How to: AWS Service Endpoints via Terraform for fun and profit

AWS & Terraform

Recently I found myself designing a system that had AWS Lambda functions inside a private VPC. But I needed to pass a payload from the output of the Lambda function to an AWS service that had to be publicly routable (specifically to SES). I found there are really only three options to solve this situation:

The Options:

1) NAT Instance (Good)

This solution involves operating a compute instance to act as a network address translator (NAT) resource. When resources inside the private subnet needs to access a public DNS the traffic is routed through the NAT instance. This has the obvious disadvantage of needing to run a compute instance and being limited to the hardware related to it. This adds management and cost overhead that I really did not want to deal with. While the AMI Marketplace has pre-configured images available I still did not want to manage additional hardware for one Lambda that is invoked sporadically.

Here is what a NAT Instance network configuration looks like:


        NAT instance setup
Credit: AWS

2) NAT Gateway

The better option is to leverage the NAT Gateway service. Imagine if you let AWS operate a NAT instance super-cluster with the additional benefit of lower cost to operate, easier setup, and higher network through put. The down side is the inability to use Security Groups with it This is the recommended solution for current NAT requirements going forward per AWS.

Here is what a NAT Gateway network configuration looks like:


          A VPC with public and private subnets and a NAT gateway
Credit: AWS

3) Service Endpoint (Best)

The new kid on the block, Service Endpoints enable the ability to access supported services from within a private subnet with major benefits over NAT implementations. Imagine if you connected a network cable from your private subnet directly to the publicly routed resource. AWS does this via the an Elastic Network Interface (ENI) resource to the private subnet. The ENI even takes up an IP address in the CIDR range of the private subnet.

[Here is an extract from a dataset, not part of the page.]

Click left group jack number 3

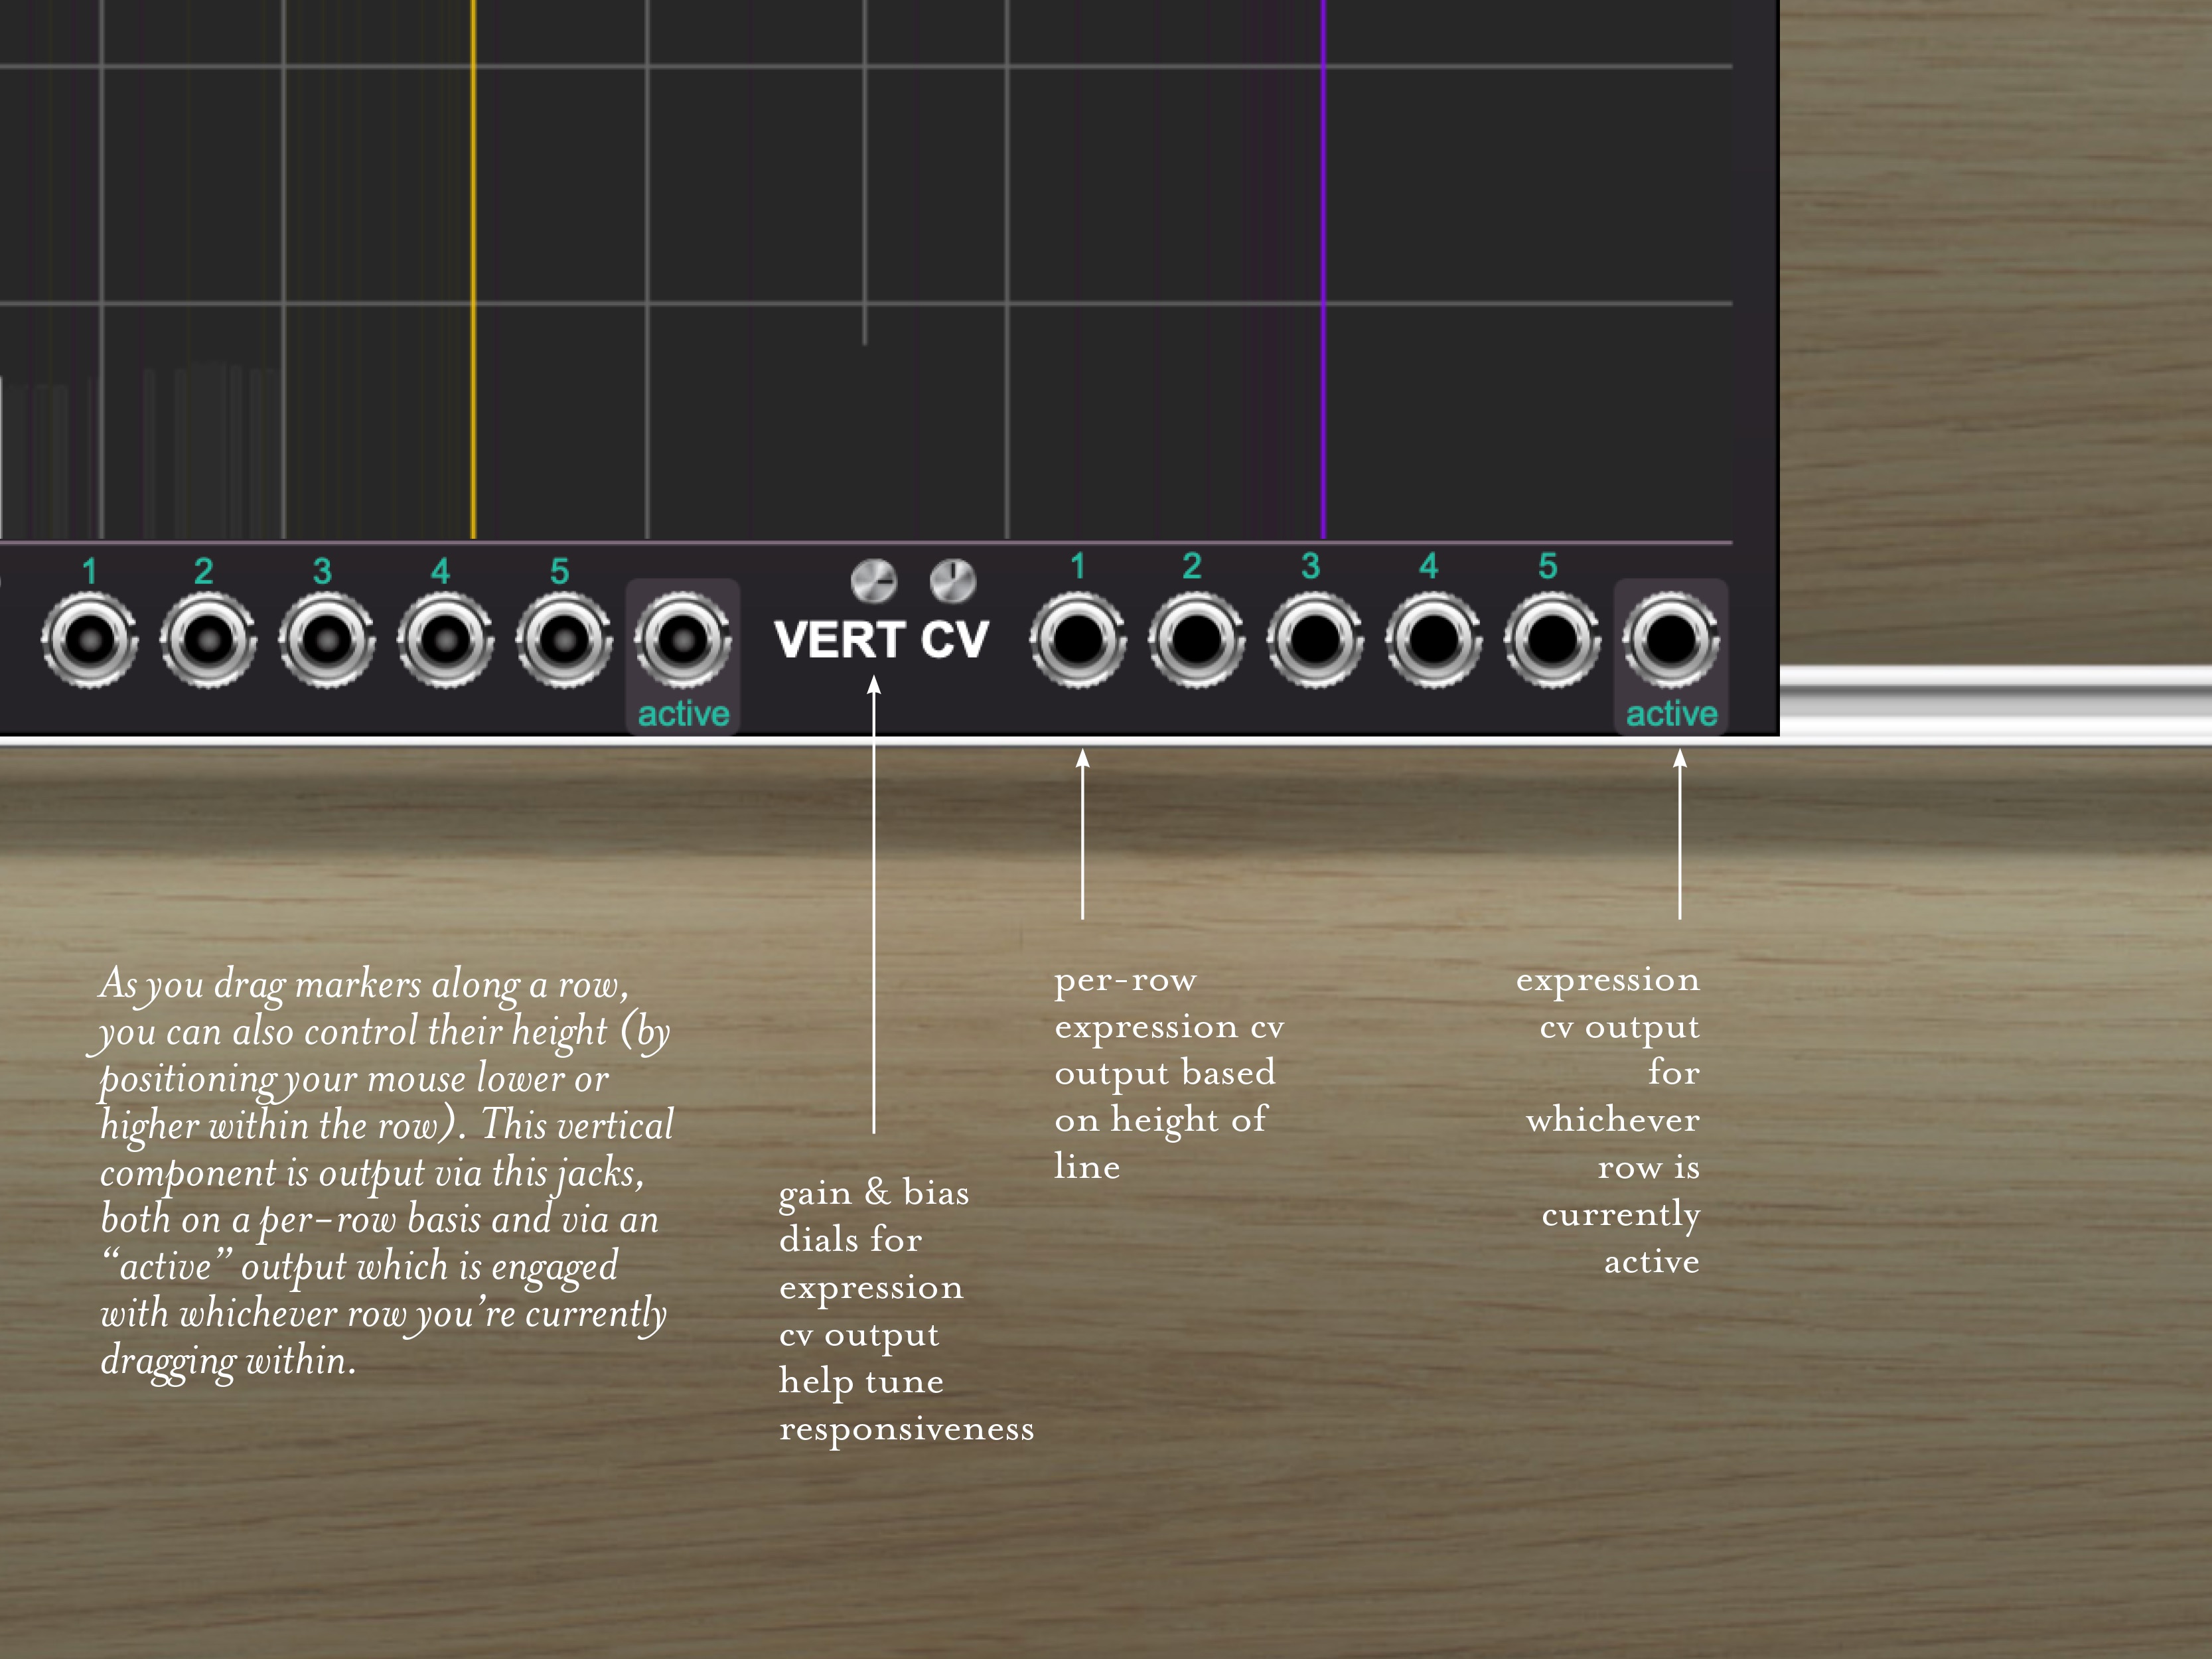click(x=327, y=640)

This solution have three big benefits:

  1. Traffic stays inside your VPC, never traversing the public internet. Thus faster, cheaper, and more secure.
  2. Similar to a NAT instance, Service Endpoints can have Security Groups applied to them.
  3. The infrastructure to operate and manage a Service Endpoint is incredibly minimal. Saving time, money, and operational effort.

This is the solution I wanted! Service Endpoints checks all the requirement boxes I had.

*Side Note: Service Endpoint Interfaces are an AWS service implementations of the Private Link feature. Service Endpoint Gateways are only available for S3 and DynamoDB. The Terraform configuration is minimally different between the two.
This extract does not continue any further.